And this is my patterns file:

prefix sh: <http://www.w3.org/ns/shacl#>
prefix xsd: <http://www.w3.org/2001/XMLSchema#>

[ sh:property
    [ sh:datatype xsd:boolean;
      sh:path <p> ],
    [ sh:datatype xsd:double;
      sh:path <r>;
      sh:pattern "(\\+|-)?([0-9]+(\\.[0-9]*)?|\\.[0-9]+)" ]; # This does not do anything at all IIUC.
  sh:targetClass <C> ].
wouterbeek commented 3 years ago

I have added a couple more example. This is mostly a copy/paste from the XSD standard. I have replaced backward slashes with double backward slashes, since this seems to be required. Since I do not know the Regex grammar, I do know whether the Regexes are valid (the library does not give feedback when a Regex cannot be processed).

This is my patterns file:

prefix sh: <http://www.w3.org/ns/shacl#>
prefix xsd: <http://www.w3.org/2001/XMLSchema#>

[ sh:property
    [ sh:datatype xsd:boolean;
      sh:path <boolean>;
      sh:pattern "false|true|0|1" ],
    [ sh:datatype xsd:date;
      sh:path <date>;
      sh:pattern "-?([1-9][0-9]{3,}|0[0-9]{3})-(0[1-9]|1[0-2])-(0[1-9]|[12][0-9]|3[01])(Z|(\\+|-)((0[0-9]|1[0-3]):[0-5][0-9]|14:00))?" ],
    [ sh:datatype xsd:dateTime;
      sh:path <dateTime>;
      sh:pattern """
-?([1-9][0-9]{3,}|0[0-9]{3})
-(0[1-9]|1[0-2])
-(0[1-9]|[12][0-9]|3[01])
T(([01][0-9]|2[0-3]):[0-5][0-9]:[0-5][0-9](\\.[0-9]+)?|(24:00:00(\\.0+)?))

SUPPLIED DATA:
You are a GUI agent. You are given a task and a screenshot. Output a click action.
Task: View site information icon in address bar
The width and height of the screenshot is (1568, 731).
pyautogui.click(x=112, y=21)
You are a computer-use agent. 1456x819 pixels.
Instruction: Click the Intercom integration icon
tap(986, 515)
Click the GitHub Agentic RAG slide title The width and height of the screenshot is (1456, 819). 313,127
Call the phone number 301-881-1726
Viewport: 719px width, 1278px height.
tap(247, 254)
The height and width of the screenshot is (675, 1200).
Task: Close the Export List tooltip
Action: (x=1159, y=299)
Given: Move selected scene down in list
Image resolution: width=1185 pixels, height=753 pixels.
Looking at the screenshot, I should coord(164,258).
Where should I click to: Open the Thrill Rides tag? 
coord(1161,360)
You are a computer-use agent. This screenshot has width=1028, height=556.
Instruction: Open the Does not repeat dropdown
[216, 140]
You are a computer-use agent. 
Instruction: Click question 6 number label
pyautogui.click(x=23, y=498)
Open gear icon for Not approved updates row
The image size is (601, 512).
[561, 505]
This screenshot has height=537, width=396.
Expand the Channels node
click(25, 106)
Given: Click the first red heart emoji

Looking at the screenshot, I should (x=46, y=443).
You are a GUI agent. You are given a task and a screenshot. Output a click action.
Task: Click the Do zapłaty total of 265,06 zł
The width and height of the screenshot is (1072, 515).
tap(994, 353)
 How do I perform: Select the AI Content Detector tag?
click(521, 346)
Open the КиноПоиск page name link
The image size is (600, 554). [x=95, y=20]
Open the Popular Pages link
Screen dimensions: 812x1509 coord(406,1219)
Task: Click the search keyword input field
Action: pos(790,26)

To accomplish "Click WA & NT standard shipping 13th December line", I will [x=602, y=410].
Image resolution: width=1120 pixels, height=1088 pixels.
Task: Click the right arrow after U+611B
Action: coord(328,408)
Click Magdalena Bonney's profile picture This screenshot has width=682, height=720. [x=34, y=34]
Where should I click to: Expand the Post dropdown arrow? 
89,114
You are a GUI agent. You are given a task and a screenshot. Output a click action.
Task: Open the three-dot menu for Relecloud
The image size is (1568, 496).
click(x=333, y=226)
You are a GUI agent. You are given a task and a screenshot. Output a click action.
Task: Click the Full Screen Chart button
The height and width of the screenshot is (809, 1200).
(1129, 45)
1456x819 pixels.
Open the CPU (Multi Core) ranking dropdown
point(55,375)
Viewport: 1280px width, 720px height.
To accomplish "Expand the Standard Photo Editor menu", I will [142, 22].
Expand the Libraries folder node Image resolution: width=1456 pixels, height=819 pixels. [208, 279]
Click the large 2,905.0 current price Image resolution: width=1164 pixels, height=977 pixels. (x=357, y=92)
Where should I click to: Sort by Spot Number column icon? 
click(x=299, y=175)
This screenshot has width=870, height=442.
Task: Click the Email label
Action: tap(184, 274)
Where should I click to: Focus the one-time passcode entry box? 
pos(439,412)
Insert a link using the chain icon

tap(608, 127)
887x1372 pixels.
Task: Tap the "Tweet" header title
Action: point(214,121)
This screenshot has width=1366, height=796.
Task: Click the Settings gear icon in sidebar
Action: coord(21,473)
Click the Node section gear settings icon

WHAT TO PRODUCE: Write out the complete SHACL excerpt, character for character. Rely only on the SHACL excerpt above, not on the entries.

SOLUTION TO THIS TASK:
And this is my patterns file:

prefix sh: <http://www.w3.org/ns/shacl#>
prefix xsd: <http://www.w3.org/2001/XMLSchema#>

[ sh:property
    [ sh:datatype xsd:boolean;
      sh:path <p> ],
    [ sh:datatype xsd:double;
      sh:path <r>;
      sh:pattern "(\\+|-)?([0-9]+(\\.[0-9]*)?|\\.[0-9]+)" ]; # This does not do anything at all IIUC.
  sh:targetClass <C> ].
wouterbeek commented 3 years ago

I have added a couple more example. This is mostly a copy/paste from the XSD standard. I have replaced backward slashes with double backward slashes, since this seems to be required. Since I do not know the Regex grammar, I do know whether the Regexes are valid (the library does not give feedback when a Regex cannot be processed).

This is my patterns file:

prefix sh: <http://www.w3.org/ns/shacl#>
prefix xsd: <http://www.w3.org/2001/XMLSchema#>

[ sh:property
    [ sh:datatype xsd:boolean;
      sh:path <boolean>;
      sh:pattern "false|true|0|1" ],
    [ sh:datatype xsd:date;
      sh:path <date>;
      sh:pattern "-?([1-9][0-9]{3,}|0[0-9]{3})-(0[1-9]|1[0-2])-(0[1-9]|[12][0-9]|3[01])(Z|(\\+|-)((0[0-9]|1[0-3]):[0-5][0-9]|14:00))?" ],
    [ sh:datatype xsd:dateTime;
      sh:path <dateTime>;
      sh:pattern """
-?([1-9][0-9]{3,}|0[0-9]{3})
-(0[1-9]|1[0-2])
-(0[1-9]|[12][0-9]|3[01])
T(([01][0-9]|2[0-3]):[0-5][0-9]:[0-5][0-9](\\.[0-9]+)?|(24:00:00(\\.0+)?))